Dallas Fed Energy Survey – In the top two areas in which your firm is active: What WTI oil price does your firm need to cover operating expenses for existing wells?

Notes: Line shows the mean, and bars show the range of responses 87 E&P firms answered this question from March 13-21, 2019.
Sources: Federal Reserve Bank of Dallas.

Breakeven prices for new wells

Dallas Fed Energy Survey – In the top of two areas in which your firm is active: What WTI oil price does your firm need to profitably drill a new well?

Notes: Line shows the mean, and bars show the range of responses 82 E&P firms answered this question from March 13-21, 2019.
Sources: Federal Reserve Bank of Dallas.

The adverse impact of the coronavirus outbreak on global markets could be short-lived. The key concern is that there will be not enough medical resources to treat patients should the virus affect very large numbers. However, China and South Korea are demonstrating that it is possible to curb the spread of the virus.

Sources: ECDC, World Health Organisation, TKB Investment Partners

Hong Kong is also showing that it is possible to prevent the virus from spreading exponentially.

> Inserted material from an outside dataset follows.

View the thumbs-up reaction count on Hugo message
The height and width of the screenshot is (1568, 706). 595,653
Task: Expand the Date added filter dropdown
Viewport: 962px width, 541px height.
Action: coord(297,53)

Sources: ECDC, World Health Organisation, TKB Investment Partners

Should there be news of a treatment that could at least limit the mortality rate to that of the ordinary flu, the situation would markedly improve.

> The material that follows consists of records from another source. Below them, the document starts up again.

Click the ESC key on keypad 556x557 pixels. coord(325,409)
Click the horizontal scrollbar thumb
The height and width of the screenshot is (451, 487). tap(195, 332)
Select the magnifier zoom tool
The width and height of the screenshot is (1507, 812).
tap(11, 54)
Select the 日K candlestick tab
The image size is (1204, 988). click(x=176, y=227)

Oil war between Russia and OPEC can end unexpectedly. It appears that the failure of OPEC+ to agree a deal for further production cuts revolves around member countries not wanting to continue losing market share to US shale oil producers. Should oil prices remain stuck at their current level for a prolonged period, it could put the agreement back on the table as a way of pushing the price up to the range of USD 40-50/bbl, at which point it would still be hard for US companies to increase production.

Market outlook

Russia’s economy is well prepared for the current turmoil, as we wrote in November last year. Net government and corporate debt is close to zero. The budget and current account are in surplus. The budget rule has helped significantly to limit the impact of lower oil prices on the rouble. In response to the 19% drop in oil price2 since the end of last week, the rouble has weakened by only 4%3. The overall 13% depreciation of the rouble4 over the year to date is likely to add 1% to the inflation forecast for this year, taking it to 4% from 3%. Four per cent is the CBR’s long-term inflation target. Inflation at 4% means the real yield on the Russian bond market is now around 3%. This should materially limit the risk of profit-taking by international investors in this market, thereby much reducing the risk of further pressure on the rouble.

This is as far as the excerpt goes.